While there are some pretty tasty meatless “meat” options available at a few stores in Maadi, they are hard to find and seem to be only sporadically available — although I’m amazed and delighted that we’ve got a few vegetarian options period! Not to mention the incredible tofu.
And since I’ve been missing some of the delicious meatless options we used to enjoy back in the States, and since we had several jars of freshly made tomato sauce in our refrigerator, and since I hadn’t had anything to eat since breakfast, I decided to try making my own meatless-meatballs last night. I’ve read several different recipes and have tried a few, but haven’t had too much success — probably because I keep having to substitute different things for unavailable (or at least difficult to find) ingredients like ricotta or wheat gluten. So this time around, I decided to try using easy to find ingredients and see what happened.
Fortunately, they turned out to be pretty good (2 out of 2 vegetarians agree!), so I thought I’d share the recipe.
Vegetarian Lentil “Meat”balls
- 1 to 1 1/2 cups red lentils (about 2 cups prepared)
- 1 small red onion, diced
- 5 to 6 cloves of garlic, minced
- 4 cups of vegetable stock (I used bullion cubes which may have a stronger flavor than what I used to get in the States)

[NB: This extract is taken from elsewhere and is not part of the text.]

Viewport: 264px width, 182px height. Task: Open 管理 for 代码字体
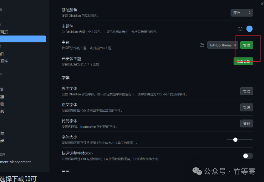tap(246, 123)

- 1/2 teaspoon ground black pepper
- 1 to 2 teaspoons dried parsley
- 1 to 2 teaspoons dried oregano
- 1/2 teaspoon chili powder
- 1/8 teaspoon cayenne
- 1 tablespoon olive oil
- 1 large egg
- 1 to 1 1/2 cups breadcrumbs
Rinse the dried lentils really well to remove dust, rocks, pretty much anything that is not a lentil. In a medium sized pan, saute the onion and garlic in olive oil until soft and the onion just begins to brown. Add lentils and vegetable broth, then add remaining herbs and spices and bring to a boil. You may need to add more broth as it cooks.
Allow the lentils to cook, stirring occasionally, until thickened, about 20 to 30 minutes. Once the lentils are soft, it’s going to be hard to see why you shouldn’t just stop here and have lentil soup for dinner, but keep on going, these lentils need to keep cooking. The consistency should be like a paste when you are done.
Allow the lentils to cool for a few minutes. Add the breadcrumbs and egg and mix well. You may want to increase or reduce the amount of breadcrumbs you use depending on your mixture.
Form into balls and arrange in a lightly oiled baking dish. Cover with foil and bake at 325°F (163°C) for about 15 to 20 minutes, rotating them about every 5 minutes so that they brown on more than one side.
Serve with pasta and marinara and enjoy!
When they come out of the oven, it’s true, they look a little questionable.
But once you cover them in pasta sauce, they look a little more normal. They may not be quite like the real thing, but they did the trick. And lentils are a good source of protein and iron, so you can’t really beat that!